Give the data again exactly, from its opening line through the line in which "C'est parti! (515, 1448)" appears.

Pixel coordinate grounding data:

.....

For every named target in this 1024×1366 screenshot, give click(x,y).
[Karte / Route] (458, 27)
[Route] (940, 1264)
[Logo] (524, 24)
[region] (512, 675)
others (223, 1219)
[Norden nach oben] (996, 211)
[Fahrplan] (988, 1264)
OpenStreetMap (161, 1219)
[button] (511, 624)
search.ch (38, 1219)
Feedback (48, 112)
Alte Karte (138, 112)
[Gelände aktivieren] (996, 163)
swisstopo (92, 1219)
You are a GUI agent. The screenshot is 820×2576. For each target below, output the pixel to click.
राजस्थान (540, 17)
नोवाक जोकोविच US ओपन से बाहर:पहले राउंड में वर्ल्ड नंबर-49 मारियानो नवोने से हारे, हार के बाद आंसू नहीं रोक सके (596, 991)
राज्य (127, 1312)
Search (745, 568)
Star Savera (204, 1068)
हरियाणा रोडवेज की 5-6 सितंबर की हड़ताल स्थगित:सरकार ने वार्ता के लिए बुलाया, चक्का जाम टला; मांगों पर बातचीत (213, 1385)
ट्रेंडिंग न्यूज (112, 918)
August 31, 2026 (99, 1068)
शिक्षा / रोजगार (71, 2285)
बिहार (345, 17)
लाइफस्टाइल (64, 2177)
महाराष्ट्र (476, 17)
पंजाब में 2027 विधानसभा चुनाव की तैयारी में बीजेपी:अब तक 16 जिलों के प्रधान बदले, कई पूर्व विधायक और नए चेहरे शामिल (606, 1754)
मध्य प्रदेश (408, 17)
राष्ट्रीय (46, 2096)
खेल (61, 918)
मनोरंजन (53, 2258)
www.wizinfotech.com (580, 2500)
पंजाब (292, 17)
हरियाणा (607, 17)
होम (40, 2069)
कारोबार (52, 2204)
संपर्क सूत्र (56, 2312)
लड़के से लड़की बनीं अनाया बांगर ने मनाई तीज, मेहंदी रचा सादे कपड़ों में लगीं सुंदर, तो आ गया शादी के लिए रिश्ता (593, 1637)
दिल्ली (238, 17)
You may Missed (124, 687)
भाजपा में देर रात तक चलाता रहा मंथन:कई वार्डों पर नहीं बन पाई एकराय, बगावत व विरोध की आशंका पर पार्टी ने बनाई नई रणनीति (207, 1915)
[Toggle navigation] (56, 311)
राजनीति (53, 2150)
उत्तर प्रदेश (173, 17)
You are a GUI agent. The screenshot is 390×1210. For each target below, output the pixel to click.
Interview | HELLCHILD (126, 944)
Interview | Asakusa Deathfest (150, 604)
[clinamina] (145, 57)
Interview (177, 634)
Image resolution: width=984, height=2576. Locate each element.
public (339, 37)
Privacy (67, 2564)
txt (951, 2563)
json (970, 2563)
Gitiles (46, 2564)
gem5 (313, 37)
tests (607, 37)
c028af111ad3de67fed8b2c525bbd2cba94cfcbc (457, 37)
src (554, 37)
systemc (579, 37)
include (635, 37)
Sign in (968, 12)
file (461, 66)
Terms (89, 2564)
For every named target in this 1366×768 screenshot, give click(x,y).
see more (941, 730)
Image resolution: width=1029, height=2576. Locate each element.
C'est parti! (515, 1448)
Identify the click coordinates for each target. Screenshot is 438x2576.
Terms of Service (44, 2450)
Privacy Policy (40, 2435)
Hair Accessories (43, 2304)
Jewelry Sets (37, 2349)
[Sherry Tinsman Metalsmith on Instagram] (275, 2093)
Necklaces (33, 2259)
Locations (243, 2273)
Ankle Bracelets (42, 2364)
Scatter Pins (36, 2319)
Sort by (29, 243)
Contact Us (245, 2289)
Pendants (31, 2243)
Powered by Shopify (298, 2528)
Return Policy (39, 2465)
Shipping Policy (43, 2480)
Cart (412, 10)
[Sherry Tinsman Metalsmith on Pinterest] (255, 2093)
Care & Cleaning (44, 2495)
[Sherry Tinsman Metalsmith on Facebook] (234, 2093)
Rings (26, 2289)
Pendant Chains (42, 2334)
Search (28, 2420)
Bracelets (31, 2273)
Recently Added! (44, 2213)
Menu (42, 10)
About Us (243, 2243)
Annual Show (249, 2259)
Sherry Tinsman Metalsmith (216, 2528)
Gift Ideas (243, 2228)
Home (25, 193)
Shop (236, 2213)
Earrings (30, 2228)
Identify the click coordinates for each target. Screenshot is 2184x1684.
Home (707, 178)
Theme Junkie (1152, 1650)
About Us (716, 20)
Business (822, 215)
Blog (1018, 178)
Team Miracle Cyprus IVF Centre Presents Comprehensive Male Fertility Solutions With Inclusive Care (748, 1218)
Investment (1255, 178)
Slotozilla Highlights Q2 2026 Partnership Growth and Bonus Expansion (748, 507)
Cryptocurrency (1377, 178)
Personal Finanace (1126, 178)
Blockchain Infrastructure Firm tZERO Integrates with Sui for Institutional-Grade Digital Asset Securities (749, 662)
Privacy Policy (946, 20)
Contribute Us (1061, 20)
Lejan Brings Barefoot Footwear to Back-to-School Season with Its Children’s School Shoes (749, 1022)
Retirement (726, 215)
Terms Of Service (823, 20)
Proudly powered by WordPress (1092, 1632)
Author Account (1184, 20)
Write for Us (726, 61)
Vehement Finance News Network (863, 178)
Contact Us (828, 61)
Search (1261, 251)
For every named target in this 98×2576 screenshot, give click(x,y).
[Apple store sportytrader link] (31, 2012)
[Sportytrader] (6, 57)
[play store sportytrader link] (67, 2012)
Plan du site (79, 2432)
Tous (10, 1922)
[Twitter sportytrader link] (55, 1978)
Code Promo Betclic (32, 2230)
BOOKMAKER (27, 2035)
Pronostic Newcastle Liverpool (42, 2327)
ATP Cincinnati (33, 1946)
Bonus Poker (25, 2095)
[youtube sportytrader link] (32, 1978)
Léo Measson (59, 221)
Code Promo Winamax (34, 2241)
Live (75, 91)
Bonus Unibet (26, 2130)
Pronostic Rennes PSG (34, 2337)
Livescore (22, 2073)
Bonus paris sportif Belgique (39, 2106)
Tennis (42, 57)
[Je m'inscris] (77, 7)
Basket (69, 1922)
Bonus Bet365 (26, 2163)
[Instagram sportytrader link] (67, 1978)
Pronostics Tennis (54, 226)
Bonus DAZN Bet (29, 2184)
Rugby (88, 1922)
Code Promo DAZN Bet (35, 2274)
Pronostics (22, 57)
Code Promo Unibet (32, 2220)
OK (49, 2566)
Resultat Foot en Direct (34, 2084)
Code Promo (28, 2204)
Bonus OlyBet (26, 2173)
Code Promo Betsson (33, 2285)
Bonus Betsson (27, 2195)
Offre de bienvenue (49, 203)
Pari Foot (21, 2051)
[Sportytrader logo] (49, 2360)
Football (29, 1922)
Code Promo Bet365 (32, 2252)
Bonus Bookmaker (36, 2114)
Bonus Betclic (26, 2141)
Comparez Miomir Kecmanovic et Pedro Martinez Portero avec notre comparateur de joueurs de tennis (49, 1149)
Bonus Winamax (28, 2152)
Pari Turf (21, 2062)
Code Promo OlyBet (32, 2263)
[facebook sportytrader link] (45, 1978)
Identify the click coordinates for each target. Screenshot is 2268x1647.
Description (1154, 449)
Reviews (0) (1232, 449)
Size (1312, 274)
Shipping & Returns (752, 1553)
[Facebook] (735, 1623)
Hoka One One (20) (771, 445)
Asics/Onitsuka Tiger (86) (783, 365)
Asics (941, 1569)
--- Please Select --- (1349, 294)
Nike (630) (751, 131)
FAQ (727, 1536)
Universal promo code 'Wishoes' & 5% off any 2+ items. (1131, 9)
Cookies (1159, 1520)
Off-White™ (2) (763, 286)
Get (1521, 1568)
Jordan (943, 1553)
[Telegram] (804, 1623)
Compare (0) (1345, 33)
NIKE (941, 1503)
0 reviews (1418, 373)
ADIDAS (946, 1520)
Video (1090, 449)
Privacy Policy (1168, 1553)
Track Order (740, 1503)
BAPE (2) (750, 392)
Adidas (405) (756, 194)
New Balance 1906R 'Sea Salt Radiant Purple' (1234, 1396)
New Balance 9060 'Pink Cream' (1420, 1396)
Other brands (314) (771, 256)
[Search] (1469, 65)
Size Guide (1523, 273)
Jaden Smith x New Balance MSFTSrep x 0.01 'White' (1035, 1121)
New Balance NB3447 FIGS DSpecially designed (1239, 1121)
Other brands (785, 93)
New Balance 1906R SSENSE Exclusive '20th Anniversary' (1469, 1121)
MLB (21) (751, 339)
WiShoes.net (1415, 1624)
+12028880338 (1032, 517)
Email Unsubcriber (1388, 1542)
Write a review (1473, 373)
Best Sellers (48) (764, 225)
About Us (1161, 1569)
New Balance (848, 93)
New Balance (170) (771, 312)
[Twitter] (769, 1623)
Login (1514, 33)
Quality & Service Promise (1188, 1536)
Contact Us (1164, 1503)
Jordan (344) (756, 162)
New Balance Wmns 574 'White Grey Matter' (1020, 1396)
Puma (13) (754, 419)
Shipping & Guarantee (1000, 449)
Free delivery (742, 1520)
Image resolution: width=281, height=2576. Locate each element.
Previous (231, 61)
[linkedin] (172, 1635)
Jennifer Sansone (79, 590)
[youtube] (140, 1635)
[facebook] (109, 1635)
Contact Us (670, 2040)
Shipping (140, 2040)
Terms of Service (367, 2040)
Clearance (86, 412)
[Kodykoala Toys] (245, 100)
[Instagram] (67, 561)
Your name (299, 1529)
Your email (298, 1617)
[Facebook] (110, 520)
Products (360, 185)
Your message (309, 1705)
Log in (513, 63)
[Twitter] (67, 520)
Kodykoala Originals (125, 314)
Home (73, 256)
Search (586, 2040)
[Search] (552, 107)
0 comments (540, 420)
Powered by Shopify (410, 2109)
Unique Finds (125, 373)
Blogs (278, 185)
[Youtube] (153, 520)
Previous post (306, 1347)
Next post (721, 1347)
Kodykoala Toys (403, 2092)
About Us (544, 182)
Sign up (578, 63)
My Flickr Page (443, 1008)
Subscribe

.....

RESULT FOR THIS EXERCISE
For every named target in this 1024×1366 screenshot, give click(x,y).
[Karte / Route] (458, 27)
[Route] (940, 1264)
[Logo] (524, 24)
[region] (512, 675)
others (223, 1219)
[Norden nach oben] (996, 211)
[Fahrplan] (988, 1264)
OpenStreetMap (161, 1219)
[button] (511, 624)
search.ch (38, 1219)
Feedback (48, 112)
Alte Karte (138, 112)
[Gelände aktivieren] (996, 163)
swisstopo (92, 1219)
You are a GUI agent. The screenshot is 820×2576. For each target below, output the pixel to click.
राजस्थान (540, 17)
नोवाक जोकोविच US ओपन से बाहर:पहले राउंड में वर्ल्ड नंबर-49 मारियानो नवोने से हारे, हार के बाद आंसू नहीं रोक सके (596, 991)
राज्य (127, 1312)
Search (745, 568)
Star Savera (204, 1068)
हरियाणा रोडवेज की 5-6 सितंबर की हड़ताल स्थगित:सरकार ने वार्ता के लिए बुलाया, चक्का जाम टला; मांगों पर बातचीत (213, 1385)
ट्रेंडिंग न्यूज (112, 918)
August 31, 2026 (99, 1068)
शिक्षा / रोजगार (71, 2285)
बिहार (345, 17)
लाइफस्टाइल (64, 2177)
महाराष्ट्र (476, 17)
पंजाब में 2027 विधानसभा चुनाव की तैयारी में बीजेपी:अब तक 16 जिलों के प्रधान बदले, कई पूर्व विधायक और नए चेहरे शामिल (606, 1754)
मध्य प्रदेश (408, 17)
राष्ट्रीय (46, 2096)
खेल (61, 918)
मनोरंजन (53, 2258)
www.wizinfotech.com (580, 2500)
पंजाब (292, 17)
हरियाणा (607, 17)
होम (40, 2069)
कारोबार (52, 2204)
संपर्क सूत्र (56, 2312)
लड़के से लड़की बनीं अनाया बांगर ने मनाई तीज, मेहंदी रचा सादे कपड़ों में लगीं सुंदर, तो आ गया शादी के लिए रिश्ता (593, 1637)
दिल्ली (238, 17)
You may Missed (124, 687)
भाजपा में देर रात तक चलाता रहा मंथन:कई वार्डों पर नहीं बन पाई एकराय, बगावत व विरोध की आशंका पर पार्टी ने बनाई नई रणनीति (207, 1915)
[Toggle navigation] (56, 311)
राजनीति (53, 2150)
उत्तर प्रदेश (173, 17)
You are a GUI agent. The screenshot is 390×1210. For each target below, output the pixel to click.
Interview | HELLCHILD (126, 944)
Interview | Asakusa Deathfest (150, 604)
[clinamina] (145, 57)
Interview (177, 634)
Image resolution: width=984, height=2576. Locate each element.
public (339, 37)
Privacy (67, 2564)
txt (951, 2563)
json (970, 2563)
Gitiles (46, 2564)
gem5 (313, 37)
tests (607, 37)
c028af111ad3de67fed8b2c525bbd2cba94cfcbc (457, 37)
src (554, 37)
systemc (579, 37)
include (635, 37)
Sign in (968, 12)
file (461, 66)
Terms (89, 2564)
For every named target in this 1366×768 screenshot, give click(x,y).
see more (941, 730)
Image resolution: width=1029, height=2576. Locate each element.
C'est parti! (515, 1448)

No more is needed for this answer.